Casal di Principe – I militari del Nucleo di Polizia Economico-Finanziaria hanno dato esecuzione a un’ordinanza di custodia cautelare emessa dal GIP del Tribunale di Napoli, su richiesta della Direzione Distrettuale Antimafia, nei confronti di nove persone.
Gli indagati sono gravemente sospettati di far parte di un’organizzazione criminale dedita all’esercizio abusivo del gioco e delle scommesse, al trasferimento fraudolento di valori e, soprattutto, aggravata dal metodo mafioso.
Le indagini hanno permesso di far luce su un sodalizio attivo nell’agro aversano, che raccoglieva scommesse clandestine per conto del clan dei Casalesi – fazione Russo-Schiavone – attraverso videopoker e slot machine non collegate alla rete dell’Agenzia delle Dogane e Monopoli, e tramite piattaforme online non autorizzate.
A capo del gruppo, un esponente di vertice del clan, già condannato per associazione mafiosa, tornato a Casal di Principe alla fine del 2021. L’uomo avrebbe riattivato una cellula del clan, ricominciando a riscuotere estorsioni e a mantenere i rapporti con imprenditori e politici collusi o vittime.

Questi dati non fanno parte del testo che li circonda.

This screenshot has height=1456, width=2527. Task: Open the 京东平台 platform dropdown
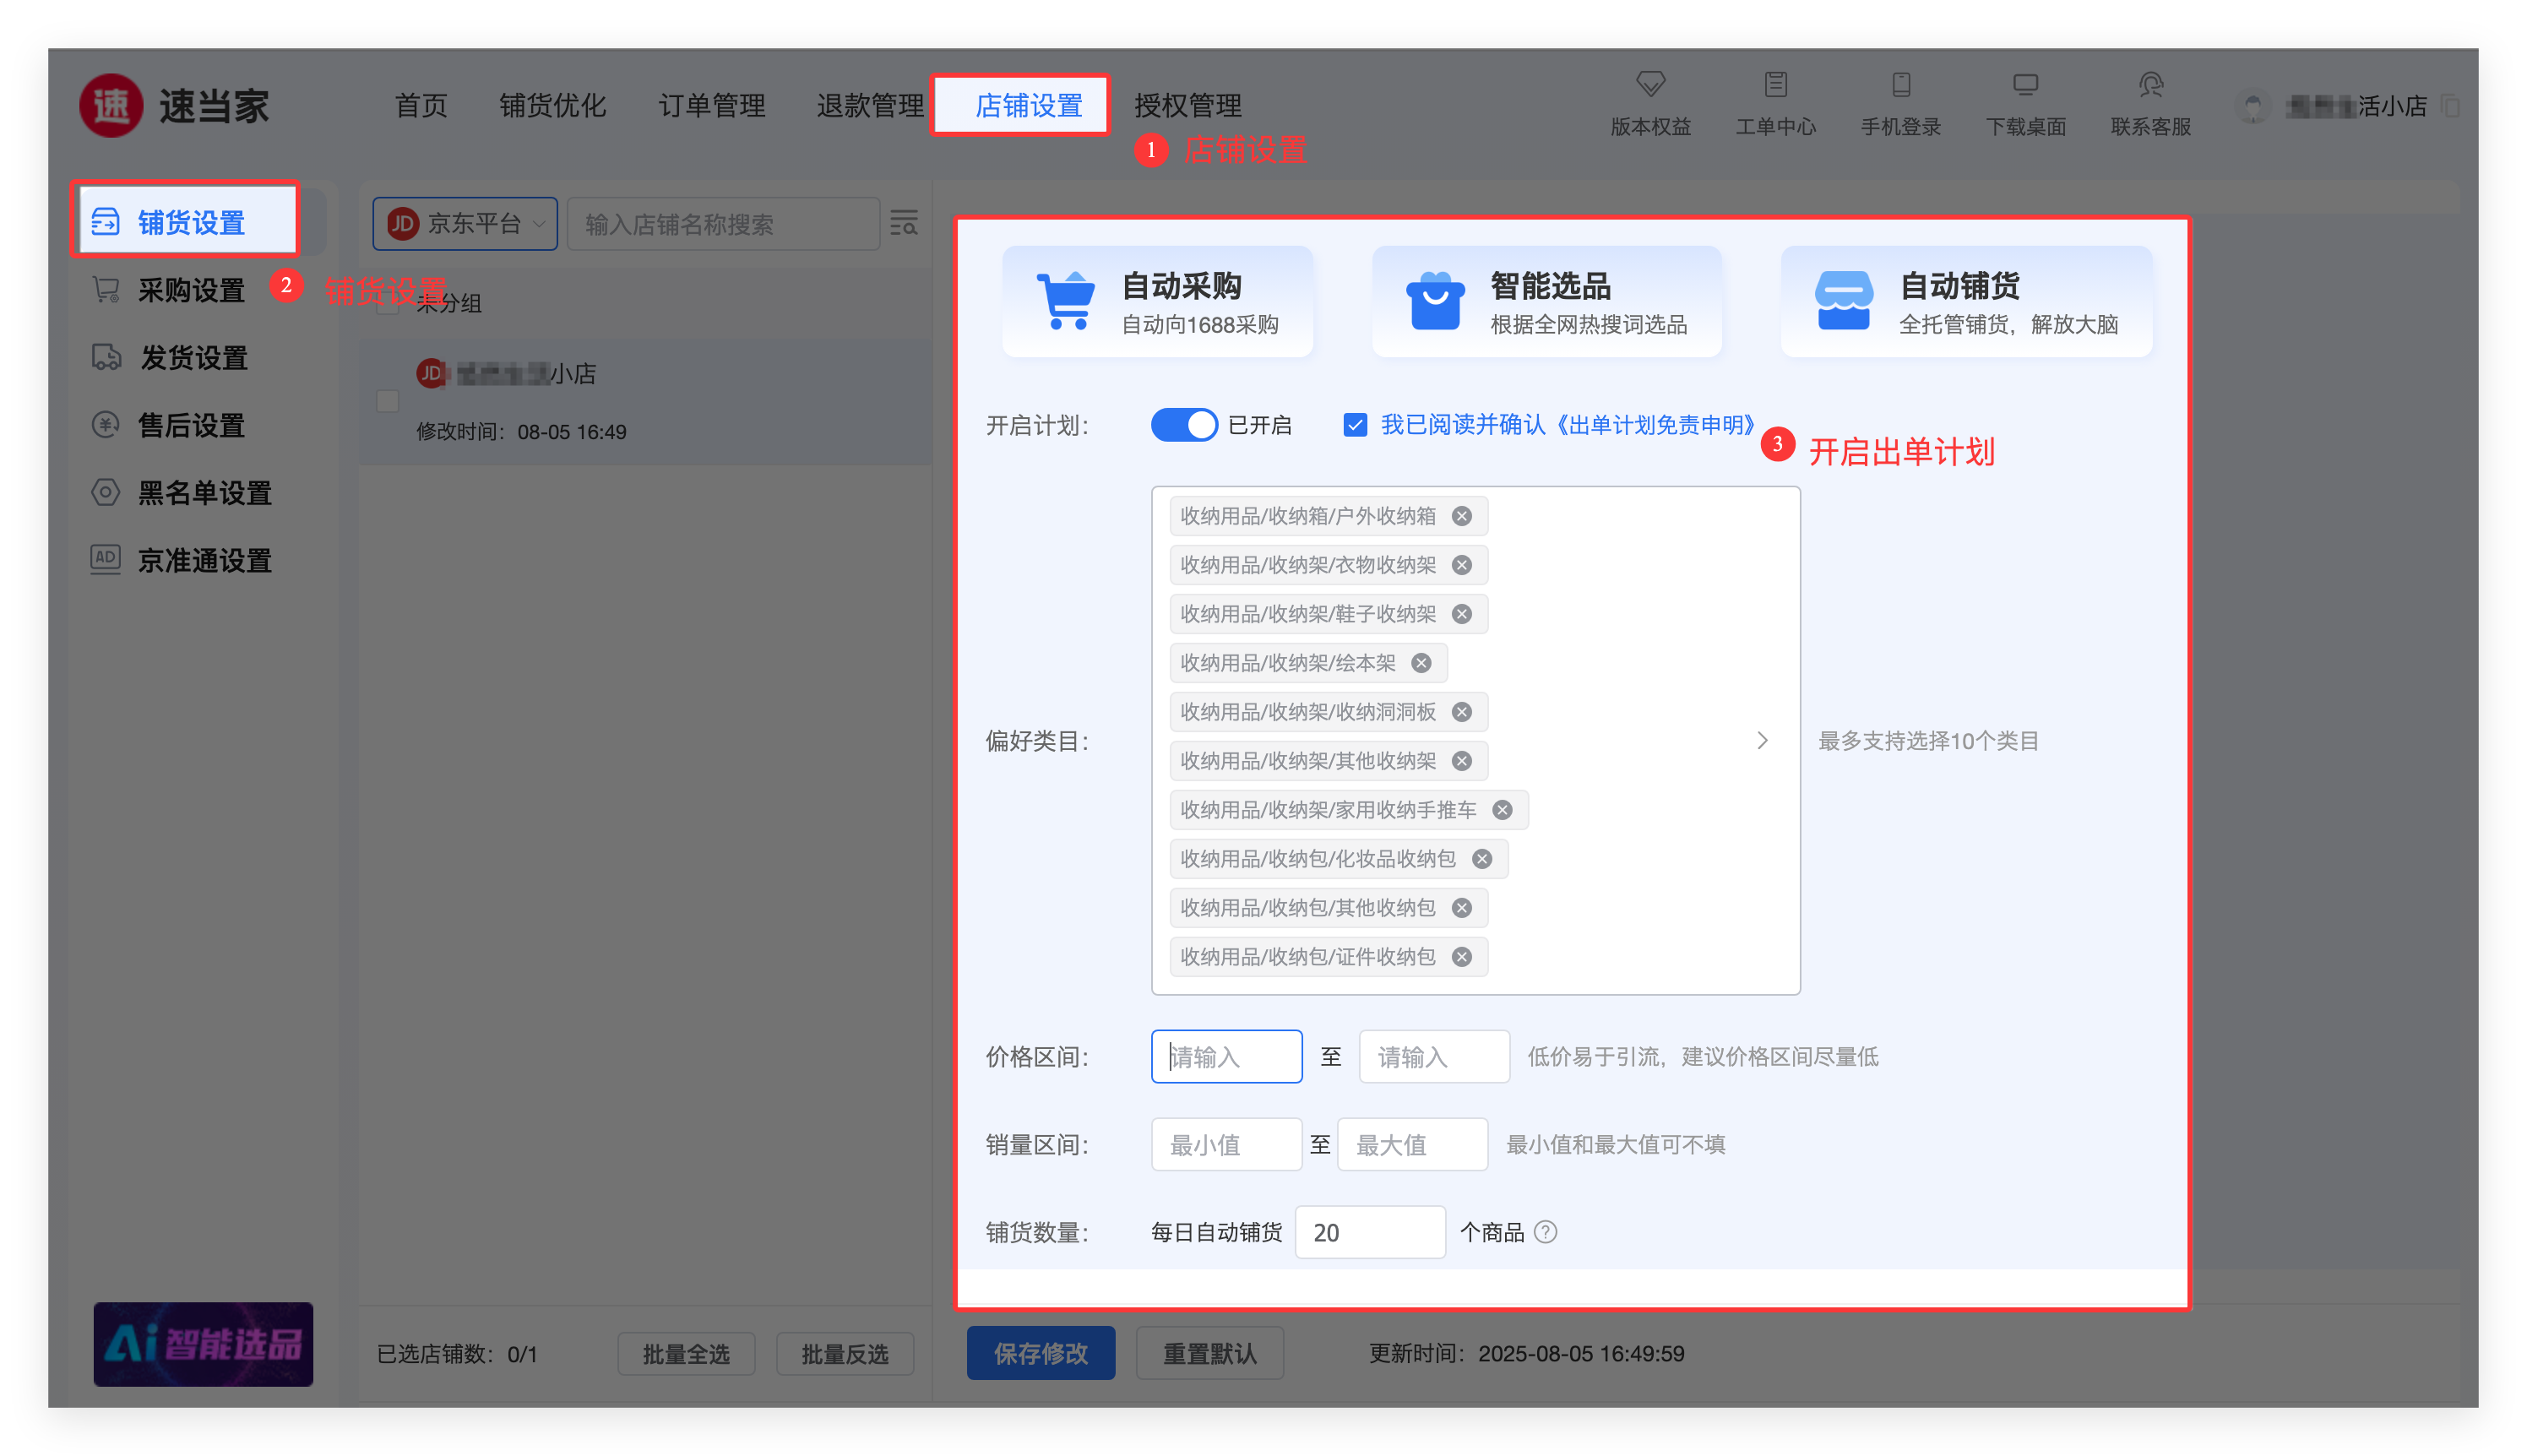(x=465, y=224)
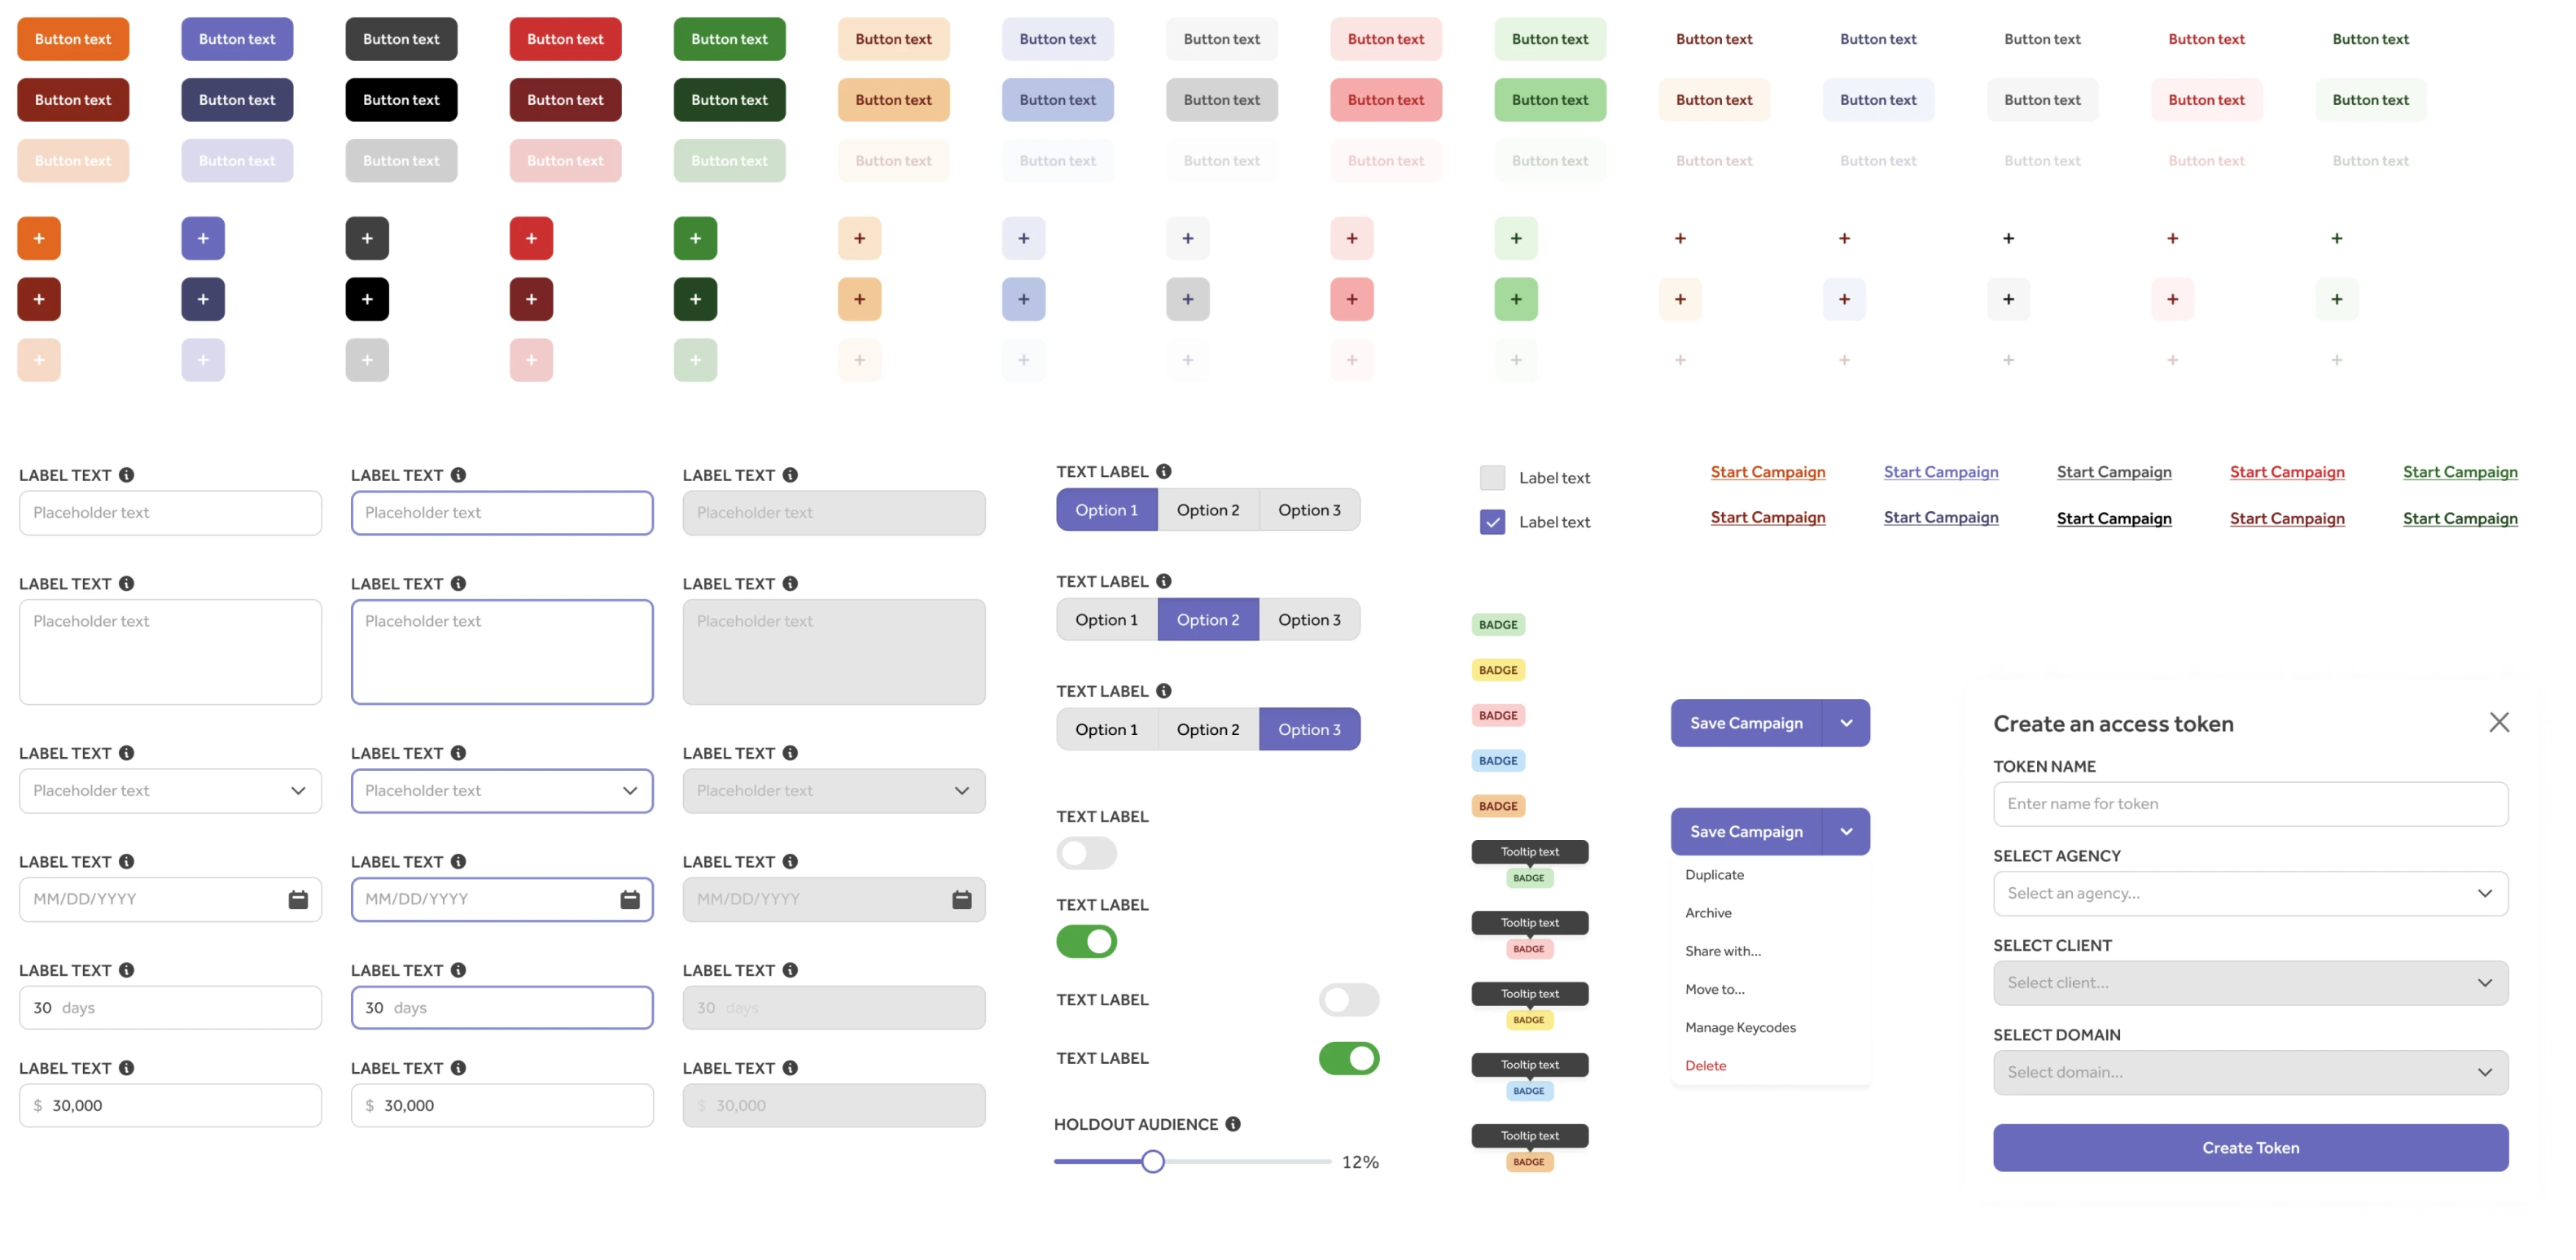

Il gruppo aveva creato una rete di bar e locali dove installare apparecchi illegali, anche usando prestanome, e gestiva scommesse parallele persino in agenzie regolarmente autorizzate.Per sei indagati è scattato il carcere, per due i domiciliari, mentre un altro non potrà dimorare nelle province di Napoli e Caserta.